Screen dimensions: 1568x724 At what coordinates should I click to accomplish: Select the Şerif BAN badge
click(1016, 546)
━━━━━━━━━━
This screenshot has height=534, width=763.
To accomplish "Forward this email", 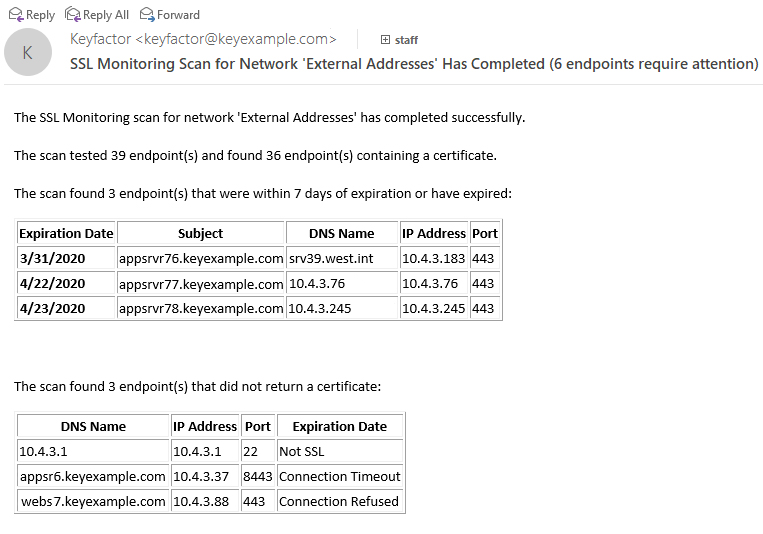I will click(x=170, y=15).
━━━━━━━━━━
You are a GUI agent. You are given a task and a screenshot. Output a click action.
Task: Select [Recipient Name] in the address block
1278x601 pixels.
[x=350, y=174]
━━━━━━━━━━
▸ **The problem**: Working from the entries above, filter out every line that lacks "screenshot" and copy what remains.

▸ **Task result**:
This screenshot has height=534, width=763.
You are a GUI agent. You are given a task and a screenshot. Output a click action.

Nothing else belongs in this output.